Tracking & tracing railway assets
If track sections are assigned RFID codes, track availability increases. The reason for this is that the interrelationship of components can be identified more quickly if they are linked to a monitoring system. Malfunctions can also be taken into consideration better, and logistics handling can be expedited.
Digitalization on track with our RFID tag
Identification of railway products
RFID stands for Radio Frequency Identification, which is a method of identifying a product and/or object through radio signals. RFID tags are minuscule chips that contain an identifier that can be read remotely. In a sense, RFID is the advanced successor to barcodes, and the main benefits include the ability to store more information. The chip can be embedded into objects almost invisibly and it is not necessary to hold the object right next to a scanner to retrieve information. The tag is read through a GPRS network, or through a SIM card in a mobile device.

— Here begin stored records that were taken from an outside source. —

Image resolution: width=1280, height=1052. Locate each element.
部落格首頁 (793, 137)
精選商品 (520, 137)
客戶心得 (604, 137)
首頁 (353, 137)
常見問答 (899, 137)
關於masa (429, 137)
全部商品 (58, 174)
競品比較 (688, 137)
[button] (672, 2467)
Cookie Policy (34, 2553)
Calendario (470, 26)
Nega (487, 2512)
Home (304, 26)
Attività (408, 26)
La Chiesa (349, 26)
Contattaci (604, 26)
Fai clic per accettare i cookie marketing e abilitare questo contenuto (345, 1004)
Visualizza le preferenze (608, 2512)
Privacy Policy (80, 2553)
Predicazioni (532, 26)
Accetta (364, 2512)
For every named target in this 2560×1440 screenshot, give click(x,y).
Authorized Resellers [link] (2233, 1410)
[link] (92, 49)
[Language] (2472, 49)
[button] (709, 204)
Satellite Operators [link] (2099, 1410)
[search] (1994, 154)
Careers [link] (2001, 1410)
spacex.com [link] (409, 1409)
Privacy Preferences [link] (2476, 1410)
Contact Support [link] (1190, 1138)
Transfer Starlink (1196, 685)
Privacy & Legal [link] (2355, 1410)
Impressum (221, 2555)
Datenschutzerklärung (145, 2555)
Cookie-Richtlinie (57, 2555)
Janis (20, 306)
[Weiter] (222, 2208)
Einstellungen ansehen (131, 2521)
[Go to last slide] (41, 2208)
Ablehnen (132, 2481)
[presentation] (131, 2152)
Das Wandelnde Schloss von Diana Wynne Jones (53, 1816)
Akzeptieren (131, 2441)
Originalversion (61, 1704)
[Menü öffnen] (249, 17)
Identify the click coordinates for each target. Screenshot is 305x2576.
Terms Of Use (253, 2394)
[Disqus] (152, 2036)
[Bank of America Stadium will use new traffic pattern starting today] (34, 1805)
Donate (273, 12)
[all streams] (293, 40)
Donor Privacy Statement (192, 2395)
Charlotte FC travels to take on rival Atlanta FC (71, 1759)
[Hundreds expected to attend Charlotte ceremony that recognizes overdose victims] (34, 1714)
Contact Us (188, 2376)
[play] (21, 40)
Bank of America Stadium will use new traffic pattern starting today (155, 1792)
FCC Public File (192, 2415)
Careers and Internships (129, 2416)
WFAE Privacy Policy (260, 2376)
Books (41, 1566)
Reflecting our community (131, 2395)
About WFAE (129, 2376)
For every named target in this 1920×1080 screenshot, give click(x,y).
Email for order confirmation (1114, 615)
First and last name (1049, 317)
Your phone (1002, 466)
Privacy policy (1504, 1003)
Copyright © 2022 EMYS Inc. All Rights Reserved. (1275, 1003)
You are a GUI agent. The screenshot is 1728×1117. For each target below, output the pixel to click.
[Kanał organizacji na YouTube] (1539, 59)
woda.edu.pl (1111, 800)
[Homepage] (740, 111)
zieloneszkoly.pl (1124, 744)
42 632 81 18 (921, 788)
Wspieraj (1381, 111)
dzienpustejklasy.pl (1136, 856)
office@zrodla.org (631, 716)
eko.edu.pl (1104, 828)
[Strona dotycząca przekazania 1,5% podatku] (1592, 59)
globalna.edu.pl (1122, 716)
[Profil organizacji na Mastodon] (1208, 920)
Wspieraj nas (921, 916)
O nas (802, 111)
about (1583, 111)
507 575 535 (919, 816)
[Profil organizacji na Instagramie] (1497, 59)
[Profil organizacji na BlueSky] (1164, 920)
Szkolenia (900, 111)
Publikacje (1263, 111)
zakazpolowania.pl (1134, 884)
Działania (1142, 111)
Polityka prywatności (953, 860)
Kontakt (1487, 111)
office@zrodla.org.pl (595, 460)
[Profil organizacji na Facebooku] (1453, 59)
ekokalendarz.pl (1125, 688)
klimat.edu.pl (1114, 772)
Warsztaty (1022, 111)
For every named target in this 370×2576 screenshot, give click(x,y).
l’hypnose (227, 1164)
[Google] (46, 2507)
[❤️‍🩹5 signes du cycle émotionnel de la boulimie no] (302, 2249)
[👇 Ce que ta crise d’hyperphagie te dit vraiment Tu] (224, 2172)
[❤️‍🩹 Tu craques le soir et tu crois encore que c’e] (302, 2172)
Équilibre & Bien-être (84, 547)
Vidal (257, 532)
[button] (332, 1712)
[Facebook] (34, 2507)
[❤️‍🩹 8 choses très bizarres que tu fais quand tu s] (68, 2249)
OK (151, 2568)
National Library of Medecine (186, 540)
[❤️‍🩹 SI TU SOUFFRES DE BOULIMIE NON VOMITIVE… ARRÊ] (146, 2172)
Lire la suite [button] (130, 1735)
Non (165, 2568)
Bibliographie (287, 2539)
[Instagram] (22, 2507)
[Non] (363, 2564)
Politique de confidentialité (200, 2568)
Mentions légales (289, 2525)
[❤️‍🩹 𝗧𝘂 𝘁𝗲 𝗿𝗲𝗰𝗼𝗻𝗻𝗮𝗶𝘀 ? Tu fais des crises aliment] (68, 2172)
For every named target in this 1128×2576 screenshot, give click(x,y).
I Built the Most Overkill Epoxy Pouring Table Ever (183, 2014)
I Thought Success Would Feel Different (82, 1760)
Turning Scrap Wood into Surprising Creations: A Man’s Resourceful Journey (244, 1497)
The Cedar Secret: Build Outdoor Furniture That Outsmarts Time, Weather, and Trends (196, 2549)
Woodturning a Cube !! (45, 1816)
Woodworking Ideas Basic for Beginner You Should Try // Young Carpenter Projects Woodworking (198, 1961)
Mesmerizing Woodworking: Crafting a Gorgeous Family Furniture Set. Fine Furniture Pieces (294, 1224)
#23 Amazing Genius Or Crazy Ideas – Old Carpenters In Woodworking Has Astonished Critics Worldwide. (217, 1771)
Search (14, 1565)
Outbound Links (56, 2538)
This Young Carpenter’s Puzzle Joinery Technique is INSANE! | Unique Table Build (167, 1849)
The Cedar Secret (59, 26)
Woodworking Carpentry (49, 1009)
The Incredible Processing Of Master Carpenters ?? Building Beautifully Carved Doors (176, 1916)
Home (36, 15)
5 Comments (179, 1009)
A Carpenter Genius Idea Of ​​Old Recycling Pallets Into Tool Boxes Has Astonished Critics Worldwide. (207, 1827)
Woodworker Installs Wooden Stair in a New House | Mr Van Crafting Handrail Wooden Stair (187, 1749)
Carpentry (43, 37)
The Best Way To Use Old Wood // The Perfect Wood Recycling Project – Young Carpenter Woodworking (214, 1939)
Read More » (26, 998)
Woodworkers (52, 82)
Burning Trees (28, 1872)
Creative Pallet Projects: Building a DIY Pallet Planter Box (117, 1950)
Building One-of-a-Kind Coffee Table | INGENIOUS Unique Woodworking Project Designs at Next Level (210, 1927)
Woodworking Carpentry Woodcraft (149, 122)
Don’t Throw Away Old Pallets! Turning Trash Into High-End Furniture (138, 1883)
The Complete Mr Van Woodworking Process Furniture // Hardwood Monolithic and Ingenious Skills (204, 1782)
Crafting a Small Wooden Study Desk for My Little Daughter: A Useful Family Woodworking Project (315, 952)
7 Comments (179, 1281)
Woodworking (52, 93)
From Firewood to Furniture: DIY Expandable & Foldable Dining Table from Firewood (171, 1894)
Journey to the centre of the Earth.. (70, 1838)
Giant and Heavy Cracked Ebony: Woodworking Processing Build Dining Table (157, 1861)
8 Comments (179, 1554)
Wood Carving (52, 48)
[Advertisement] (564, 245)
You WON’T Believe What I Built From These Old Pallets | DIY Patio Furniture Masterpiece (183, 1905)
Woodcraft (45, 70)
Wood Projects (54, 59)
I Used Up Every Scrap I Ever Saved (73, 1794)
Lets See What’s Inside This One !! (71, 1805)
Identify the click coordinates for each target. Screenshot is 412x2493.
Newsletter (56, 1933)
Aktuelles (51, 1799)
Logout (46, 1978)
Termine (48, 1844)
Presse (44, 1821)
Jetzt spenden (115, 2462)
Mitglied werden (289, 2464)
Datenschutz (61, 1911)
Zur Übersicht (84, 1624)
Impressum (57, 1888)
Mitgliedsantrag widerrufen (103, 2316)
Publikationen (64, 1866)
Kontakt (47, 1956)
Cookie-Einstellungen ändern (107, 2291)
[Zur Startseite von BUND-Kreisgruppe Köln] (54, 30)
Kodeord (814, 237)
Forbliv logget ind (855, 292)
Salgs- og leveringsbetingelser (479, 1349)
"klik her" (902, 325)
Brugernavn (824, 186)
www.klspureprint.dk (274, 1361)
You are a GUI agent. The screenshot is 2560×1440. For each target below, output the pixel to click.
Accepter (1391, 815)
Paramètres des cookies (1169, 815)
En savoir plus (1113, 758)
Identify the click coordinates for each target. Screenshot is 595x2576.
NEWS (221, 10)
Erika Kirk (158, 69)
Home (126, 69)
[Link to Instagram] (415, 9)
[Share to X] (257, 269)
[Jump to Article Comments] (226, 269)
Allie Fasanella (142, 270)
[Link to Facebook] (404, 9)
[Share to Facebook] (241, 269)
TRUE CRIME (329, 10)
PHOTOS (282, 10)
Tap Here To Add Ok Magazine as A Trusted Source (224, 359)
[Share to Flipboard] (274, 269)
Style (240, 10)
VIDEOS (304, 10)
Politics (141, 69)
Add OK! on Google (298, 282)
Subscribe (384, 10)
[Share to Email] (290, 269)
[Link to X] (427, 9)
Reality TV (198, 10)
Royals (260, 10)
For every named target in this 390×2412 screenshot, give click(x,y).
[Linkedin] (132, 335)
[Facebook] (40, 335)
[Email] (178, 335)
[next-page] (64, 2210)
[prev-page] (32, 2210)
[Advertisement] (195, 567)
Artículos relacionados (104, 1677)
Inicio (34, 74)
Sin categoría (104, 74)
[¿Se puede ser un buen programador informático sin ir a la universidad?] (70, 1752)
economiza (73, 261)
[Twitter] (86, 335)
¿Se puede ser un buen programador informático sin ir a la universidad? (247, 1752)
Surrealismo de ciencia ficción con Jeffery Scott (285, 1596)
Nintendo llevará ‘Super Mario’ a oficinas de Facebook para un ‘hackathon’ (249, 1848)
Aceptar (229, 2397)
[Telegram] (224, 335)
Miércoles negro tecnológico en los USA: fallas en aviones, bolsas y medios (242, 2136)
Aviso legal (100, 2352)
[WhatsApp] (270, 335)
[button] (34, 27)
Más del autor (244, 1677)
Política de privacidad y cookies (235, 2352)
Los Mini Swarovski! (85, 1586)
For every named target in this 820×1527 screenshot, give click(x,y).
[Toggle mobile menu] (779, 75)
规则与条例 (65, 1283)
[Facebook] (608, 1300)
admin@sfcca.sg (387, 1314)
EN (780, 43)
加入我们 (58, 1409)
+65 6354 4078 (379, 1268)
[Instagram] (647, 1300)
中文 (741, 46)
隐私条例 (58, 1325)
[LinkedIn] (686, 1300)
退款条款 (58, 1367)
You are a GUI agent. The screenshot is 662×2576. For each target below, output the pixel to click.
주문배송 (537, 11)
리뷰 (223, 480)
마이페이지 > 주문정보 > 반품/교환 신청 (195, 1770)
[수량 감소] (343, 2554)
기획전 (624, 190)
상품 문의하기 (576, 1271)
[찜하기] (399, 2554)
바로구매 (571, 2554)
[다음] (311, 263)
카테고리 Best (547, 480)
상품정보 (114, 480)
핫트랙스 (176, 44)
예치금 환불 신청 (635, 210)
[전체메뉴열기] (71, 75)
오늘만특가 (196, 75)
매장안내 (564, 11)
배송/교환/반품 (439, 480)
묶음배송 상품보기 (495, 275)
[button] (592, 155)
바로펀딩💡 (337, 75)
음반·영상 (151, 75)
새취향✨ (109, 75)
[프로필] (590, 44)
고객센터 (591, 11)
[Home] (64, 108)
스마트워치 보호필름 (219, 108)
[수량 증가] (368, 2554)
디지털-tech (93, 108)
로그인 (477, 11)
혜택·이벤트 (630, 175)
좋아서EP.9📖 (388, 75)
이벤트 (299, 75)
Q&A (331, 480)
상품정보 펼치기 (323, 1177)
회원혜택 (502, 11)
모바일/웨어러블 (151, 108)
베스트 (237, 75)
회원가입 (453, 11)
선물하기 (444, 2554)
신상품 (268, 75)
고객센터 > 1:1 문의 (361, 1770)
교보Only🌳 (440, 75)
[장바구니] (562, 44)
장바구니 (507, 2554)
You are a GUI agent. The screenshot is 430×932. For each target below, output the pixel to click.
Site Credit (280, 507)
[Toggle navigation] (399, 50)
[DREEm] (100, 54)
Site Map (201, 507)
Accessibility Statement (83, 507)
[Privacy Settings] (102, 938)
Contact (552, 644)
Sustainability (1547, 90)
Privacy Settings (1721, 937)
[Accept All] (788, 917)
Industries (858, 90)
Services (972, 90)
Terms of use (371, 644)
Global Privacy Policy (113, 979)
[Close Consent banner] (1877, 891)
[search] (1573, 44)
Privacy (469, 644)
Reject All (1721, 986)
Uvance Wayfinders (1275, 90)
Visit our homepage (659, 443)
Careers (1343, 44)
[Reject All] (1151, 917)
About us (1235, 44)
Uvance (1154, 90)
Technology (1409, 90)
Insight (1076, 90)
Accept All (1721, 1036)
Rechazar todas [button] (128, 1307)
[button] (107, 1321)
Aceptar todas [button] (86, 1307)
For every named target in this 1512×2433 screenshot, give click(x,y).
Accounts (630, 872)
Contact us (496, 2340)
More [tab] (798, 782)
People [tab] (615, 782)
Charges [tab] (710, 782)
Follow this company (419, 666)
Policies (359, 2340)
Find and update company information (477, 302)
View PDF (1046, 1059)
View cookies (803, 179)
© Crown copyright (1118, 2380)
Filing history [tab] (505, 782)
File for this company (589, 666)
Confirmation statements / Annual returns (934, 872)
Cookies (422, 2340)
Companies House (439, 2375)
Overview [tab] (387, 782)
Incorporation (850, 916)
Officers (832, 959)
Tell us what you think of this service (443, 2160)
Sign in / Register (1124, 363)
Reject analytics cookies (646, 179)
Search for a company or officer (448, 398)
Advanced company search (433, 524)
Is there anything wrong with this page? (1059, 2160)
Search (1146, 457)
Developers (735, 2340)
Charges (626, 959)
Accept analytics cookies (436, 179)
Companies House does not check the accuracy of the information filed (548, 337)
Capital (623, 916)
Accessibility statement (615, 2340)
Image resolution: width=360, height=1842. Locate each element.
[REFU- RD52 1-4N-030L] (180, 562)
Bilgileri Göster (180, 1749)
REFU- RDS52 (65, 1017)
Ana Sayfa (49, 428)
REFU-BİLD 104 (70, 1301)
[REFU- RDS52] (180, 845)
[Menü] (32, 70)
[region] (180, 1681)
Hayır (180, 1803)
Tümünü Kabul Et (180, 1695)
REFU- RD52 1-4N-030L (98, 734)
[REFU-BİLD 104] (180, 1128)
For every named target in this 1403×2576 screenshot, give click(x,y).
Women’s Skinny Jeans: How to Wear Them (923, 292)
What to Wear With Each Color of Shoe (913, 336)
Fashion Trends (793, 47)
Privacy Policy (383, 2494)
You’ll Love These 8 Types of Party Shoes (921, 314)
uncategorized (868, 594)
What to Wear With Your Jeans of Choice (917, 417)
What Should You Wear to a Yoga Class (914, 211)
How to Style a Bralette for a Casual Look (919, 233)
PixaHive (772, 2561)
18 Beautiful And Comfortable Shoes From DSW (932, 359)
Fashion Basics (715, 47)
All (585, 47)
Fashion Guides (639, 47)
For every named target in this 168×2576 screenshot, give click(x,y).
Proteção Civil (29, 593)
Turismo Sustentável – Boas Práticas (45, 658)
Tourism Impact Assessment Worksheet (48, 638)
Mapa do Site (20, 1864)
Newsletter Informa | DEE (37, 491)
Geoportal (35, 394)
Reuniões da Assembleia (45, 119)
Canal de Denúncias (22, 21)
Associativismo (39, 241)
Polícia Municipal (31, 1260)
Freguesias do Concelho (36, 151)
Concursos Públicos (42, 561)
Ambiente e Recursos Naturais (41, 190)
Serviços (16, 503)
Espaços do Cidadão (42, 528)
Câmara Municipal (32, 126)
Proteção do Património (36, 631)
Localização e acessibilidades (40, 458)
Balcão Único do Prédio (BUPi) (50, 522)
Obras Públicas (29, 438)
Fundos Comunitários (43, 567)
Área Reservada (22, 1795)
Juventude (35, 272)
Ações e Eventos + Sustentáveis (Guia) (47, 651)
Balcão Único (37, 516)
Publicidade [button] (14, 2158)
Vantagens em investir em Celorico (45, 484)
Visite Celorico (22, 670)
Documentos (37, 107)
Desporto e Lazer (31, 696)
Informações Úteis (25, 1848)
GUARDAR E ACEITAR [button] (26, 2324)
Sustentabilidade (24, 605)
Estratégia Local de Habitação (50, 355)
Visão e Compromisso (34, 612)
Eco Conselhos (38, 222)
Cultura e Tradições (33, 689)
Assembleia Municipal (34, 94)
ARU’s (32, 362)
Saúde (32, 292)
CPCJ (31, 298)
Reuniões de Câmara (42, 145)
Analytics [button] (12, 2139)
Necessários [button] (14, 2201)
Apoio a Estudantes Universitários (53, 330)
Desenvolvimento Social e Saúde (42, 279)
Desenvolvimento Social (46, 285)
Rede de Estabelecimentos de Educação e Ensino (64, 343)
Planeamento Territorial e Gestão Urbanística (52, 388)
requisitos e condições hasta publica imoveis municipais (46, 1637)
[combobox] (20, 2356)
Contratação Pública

Conditional monitoring track assets
An RFID tag can be linked to all kinds of intelligent systems, such as temperature sensors and motion sensors. It can, for instance, be very interesting to follow the behaviour of turnouts. The tag makes it possible to provide more data, even faster than is possible at present, which can help to resolve, or even predict, malfunctions. At present malfunctions are dealt with as they happen and recovery may take longer because the defective components must first be identified.
Faster malfunction recovery
We have developed a passive, but robust RFID tag. The RFID tag has been tested on harsh conditions that show that it is resistant to any damage caused by standard railway maintenance work such as brushing the ballast.
The information contained in the tag is only released from a distance of approx. 5 metres, and it can be read by hand scanners or special measuring devices on the train. The tag is about 5 by 3.5 cm in size, which makes it slightly larger than most tags, but it greatly reduces the risk of a maintenance technician replacing or repairing the wrong part.